The input:
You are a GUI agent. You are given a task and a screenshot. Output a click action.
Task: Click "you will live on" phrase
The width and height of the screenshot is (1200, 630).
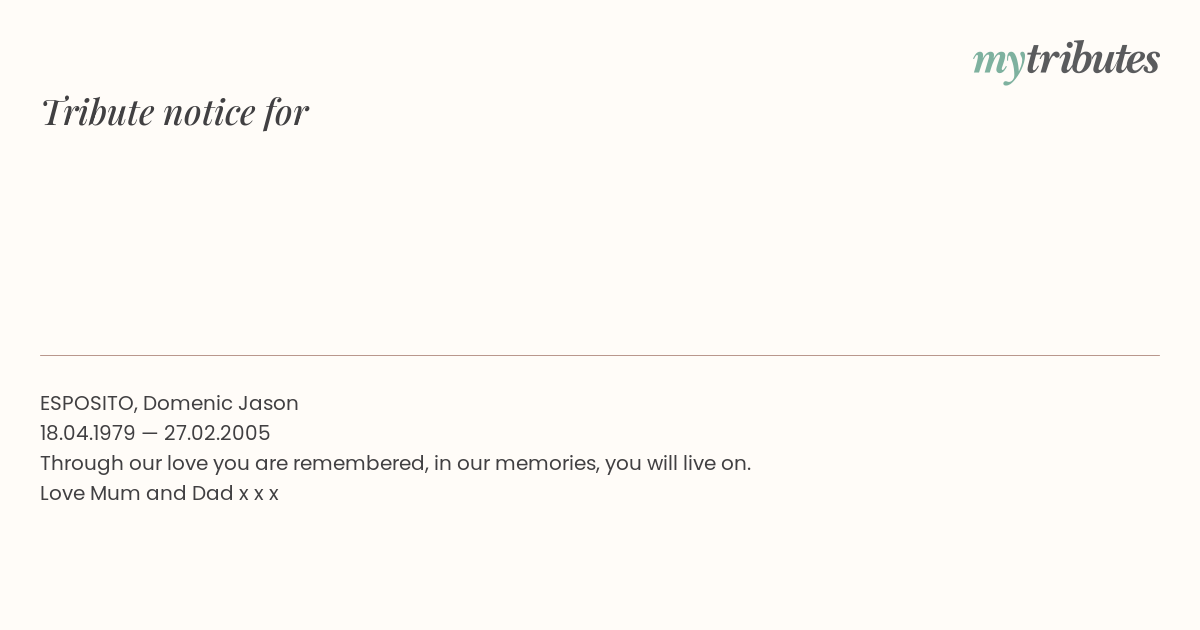click(676, 463)
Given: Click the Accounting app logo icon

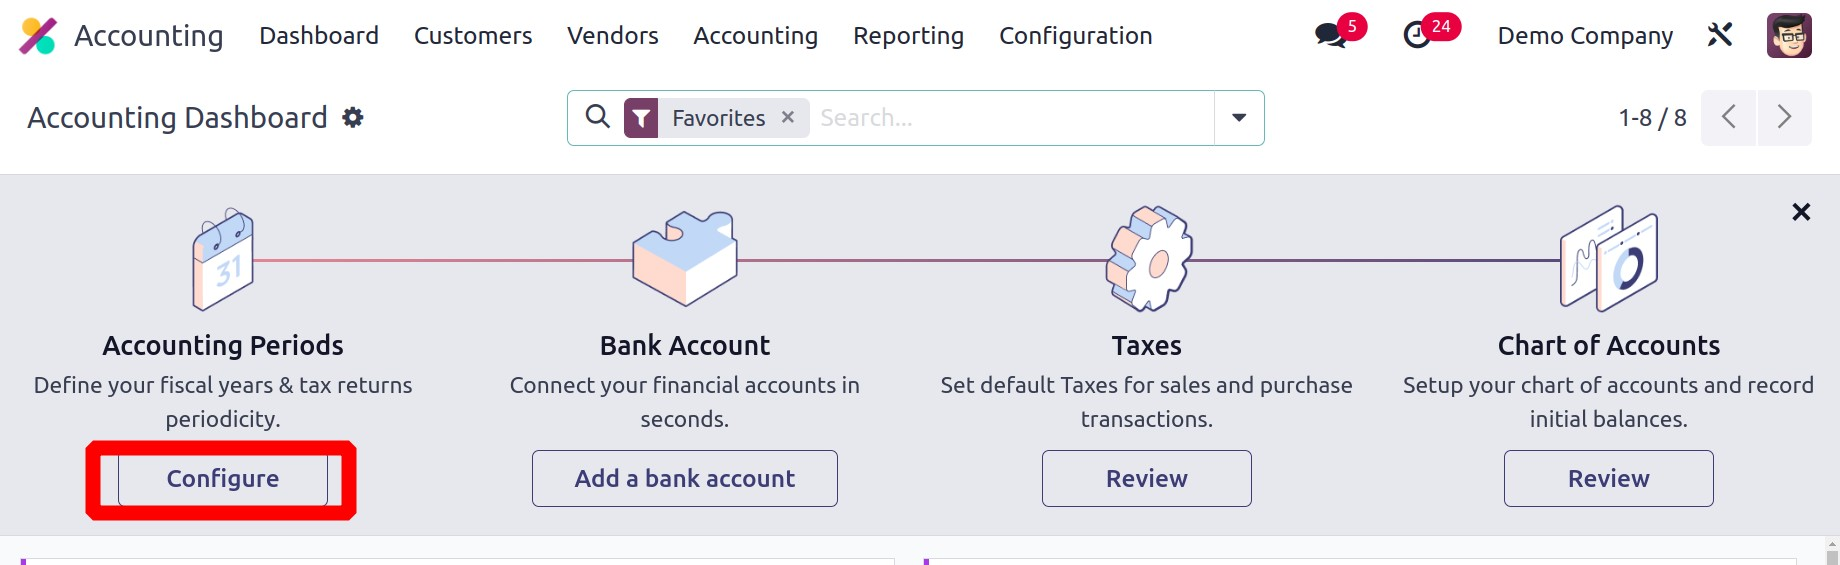Looking at the screenshot, I should 38,36.
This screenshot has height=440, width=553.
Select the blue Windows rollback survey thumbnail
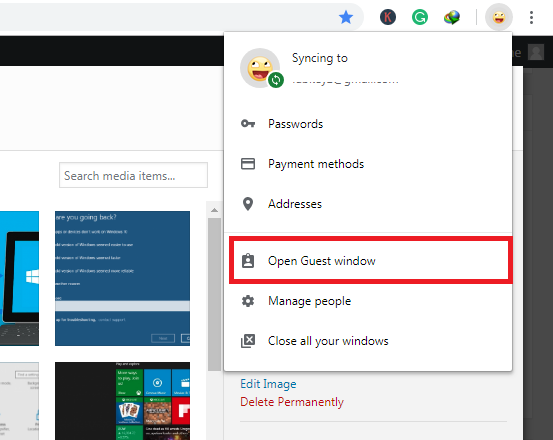(x=122, y=278)
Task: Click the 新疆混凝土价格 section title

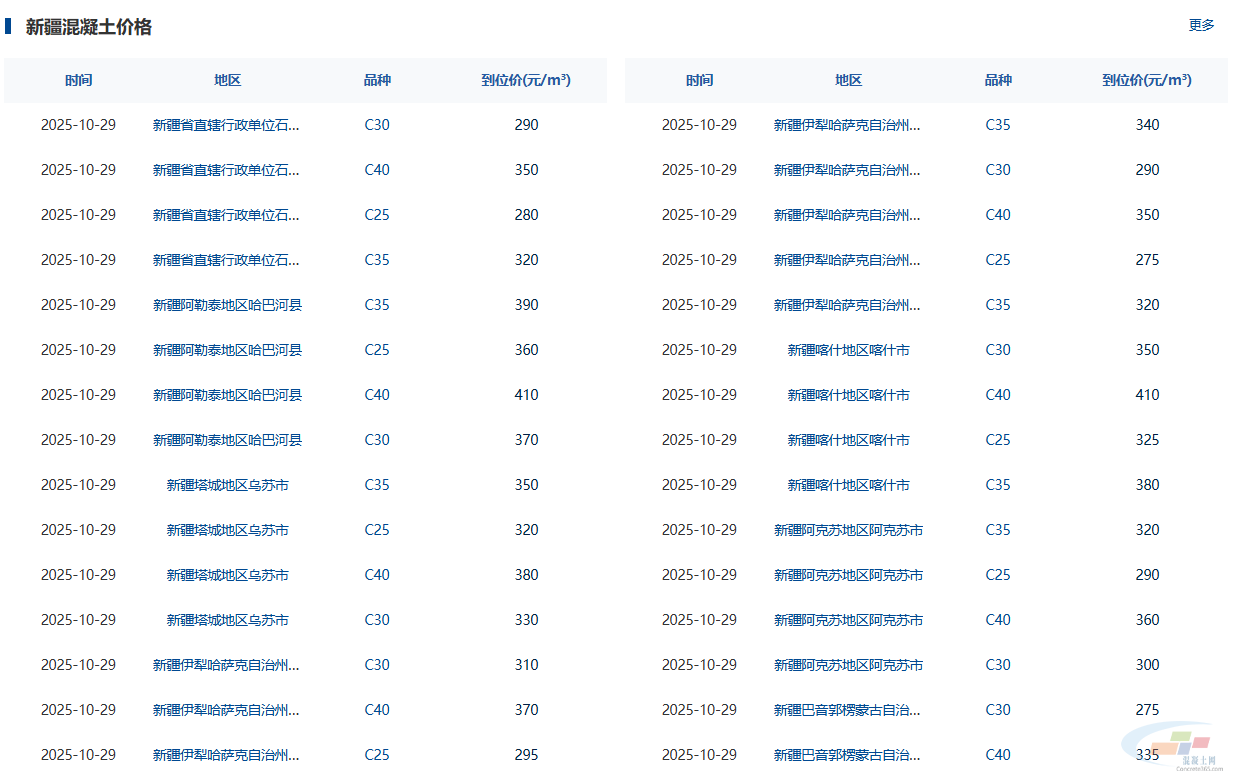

The exercise: Write out the data above line for line, keeping every word and number unchanged but omitting the pictures.

Solution to the problem:
You are a GUI agent. You are given a task and a screenshot. Output a click action.
Task: Click "you will live on" phrase
The width and height of the screenshot is (1200, 630).
click(676, 463)
Given: Click the Accounting app logo icon

Looking at the screenshot, I should 38,36.
This screenshot has height=440, width=553.
Select the blue Windows rollback survey thumbnail
(x=122, y=278)
Task: Click the 新疆混凝土价格 section title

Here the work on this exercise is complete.